═════ EXTRAIT À LIRE
BOITE_3D MG_FACE::get_boite_3D(void)
{
double xmin=1e308,ymin=1e308,zmin=1e308;
double xmax=-1e308,ymax=-1e308,zmax=-1e308;
double umin=1e308,vmin=1e308;
double umax=-1e308,vmax=-1e308;
int nb_boucle=get_nb_mg_boucle();
if (surface->est_periodique_u())
        {
        umin=0.;
        umax=surface->get_periode_u();
        }
if (surface->est_periodique_v())
        {
        vmin=0.;
        vmax=surface->get_periode_v();
        }
for (int i=0;i<nb_boucle;i++)
  {
  MG_BOUCLE* bou=get_mg_boucle(i);
  int nb_arete=bou->get_nb_mg_coarete();      
  for (int j=0;j<nb_arete;j++)
        {
            MG_ARETE* arete=bou->get_mg_coarete(j)->get_arete();
            double tmin=arete->get_tmin();
            double tmax=arete->get_tmax();
            double tdemi=0.5*(tmax+tmin);
            double xyz1[3],xyz2[3];
            for (int k=0;k<pas_echantillon+1;k++)
                {
                double t=tmin+1.0*k/pas_echantillon*(tmax-tmin);
                double xyz[3];
                arete->evaluer(t,xyz);
                if (xyz[0]<xmin) xmin=xyz[0];
                if (xyz[0]>xmax) xmax=xyz[0];
                if (xyz[1]<ymin) ymin=xyz[1];
                if (xyz[1]>ymax) ymax=xyz[1];
                if (xyz[2]<zmin) zmin=xyz[2];
                if (xyz[2]>zmax) zmax=xyz[2];
                double uv[2];
                inverser(uv,xyz);
                if (uv[0]>umax) umax=uv[0];
                if (uv[0]<umin) umin=uv[0];
                if (uv[1]>vmax) vmax=uv[1];
                if (uv[1]<vmin) vmin=uv[1];
                }
         }
    std::vector<double> lstpoint;
    get_echantillonnage(pas_echantillon*pas_echantillon,lstpoint);
    if (lstpoint.size()<1)
    {
    for (int k=0;k<pas_echantillon+1;k++)
        for (int l=0;l<pas_echantillon+1;l++)
══════════
═════ DONNÉES ENREGISTRÉES
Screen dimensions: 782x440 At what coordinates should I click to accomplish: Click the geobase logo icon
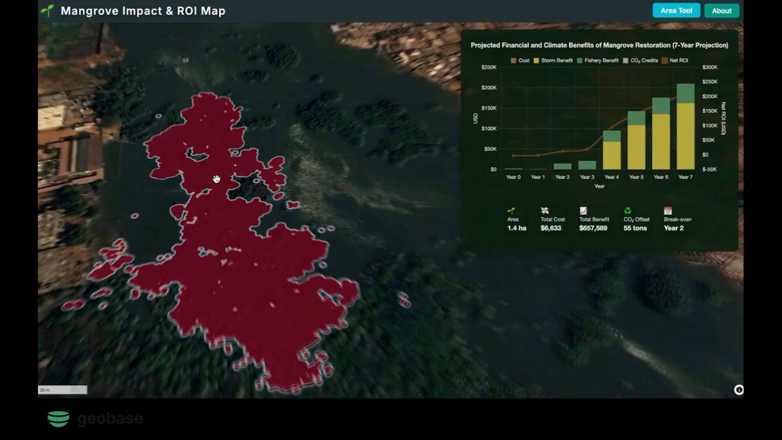[x=58, y=419]
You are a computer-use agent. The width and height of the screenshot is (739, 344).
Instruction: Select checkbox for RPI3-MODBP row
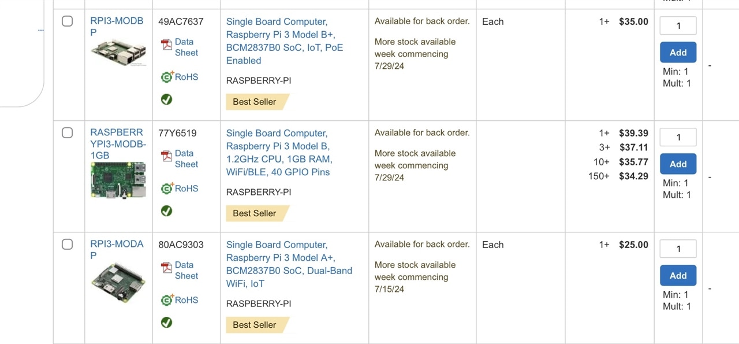(x=68, y=21)
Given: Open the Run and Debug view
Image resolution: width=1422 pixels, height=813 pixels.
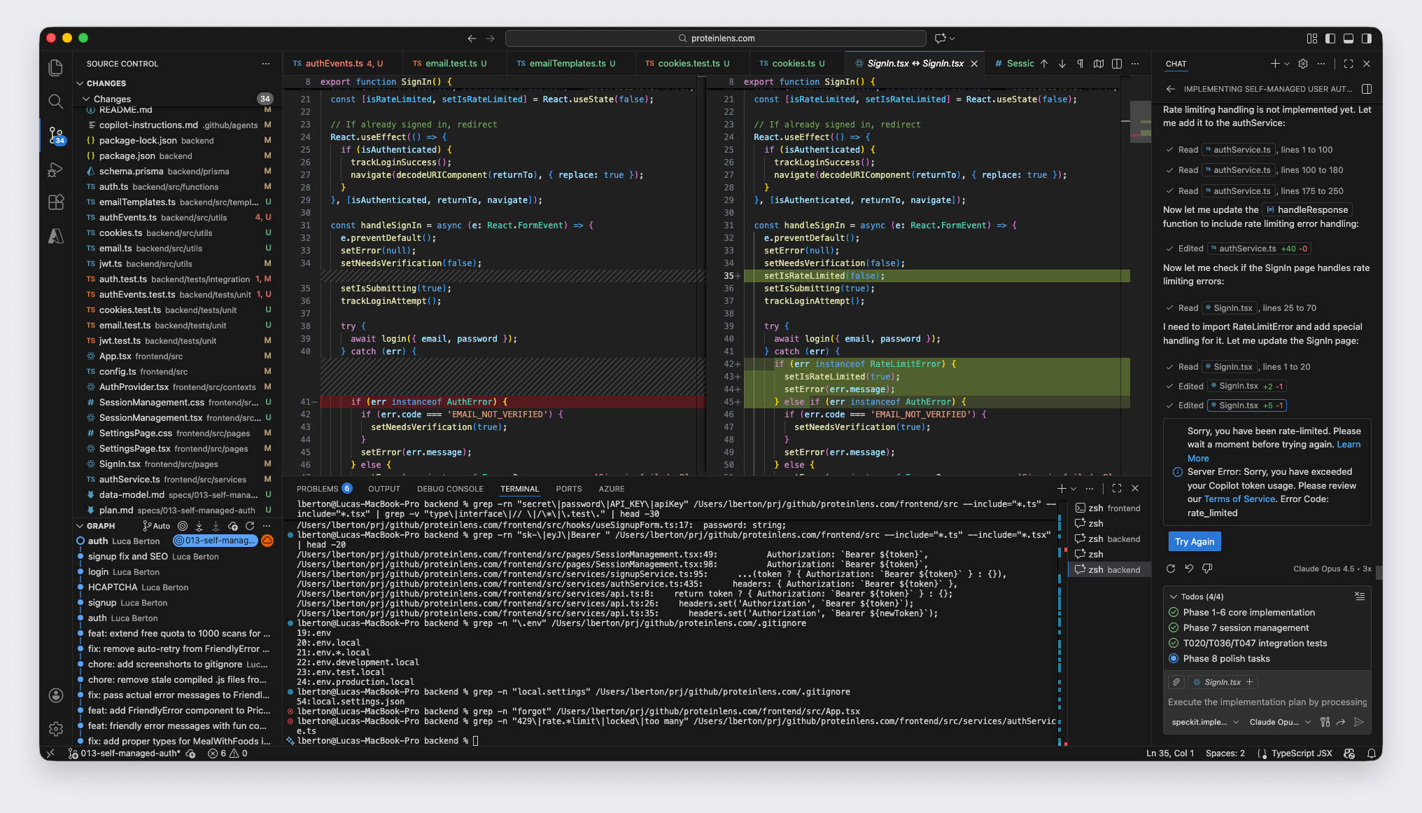Looking at the screenshot, I should tap(56, 169).
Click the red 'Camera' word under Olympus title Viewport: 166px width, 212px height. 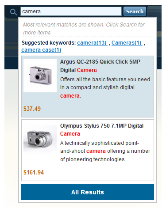[70, 134]
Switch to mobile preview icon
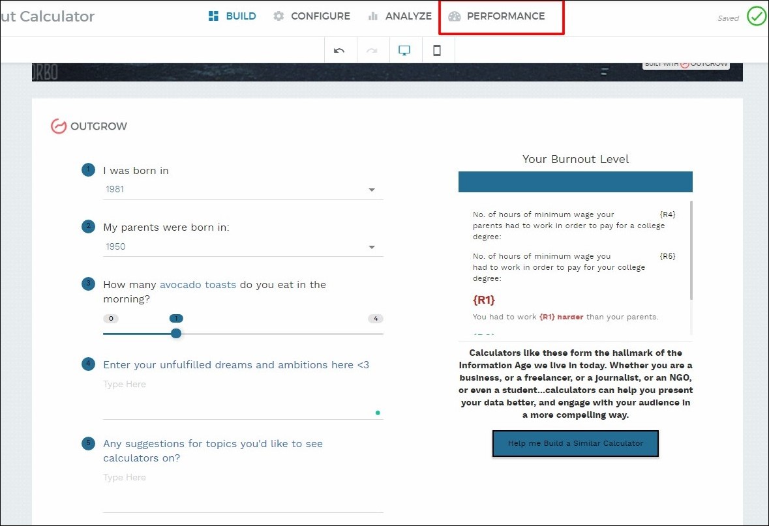Viewport: 769px width, 526px height. [437, 51]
══════════
> _À FAIRE_
Recopiez le passage de l'extrait de code qui commence aux mots « BOITE_3D MG_FACE::get_boite_3D(void) » et s'arrête après « if (surface->est_periodique_u()) », en substituant « nb_boucles » à « nb_boucle ».

> _CORRIGÉ DE L'EXERCICE_
BOITE_3D MG_FACE::get_boite_3D(void)
{
double xmin=1e308,ymin=1e308,zmin=1e308;
double xmax=-1e308,ymax=-1e308,zmax=-1e308;
double umin=1e308,vmin=1e308;
double umax=-1e308,vmax=-1e308;
int nb_boucles=get_nb_mg_boucle();
if (surface->est_periodique_u())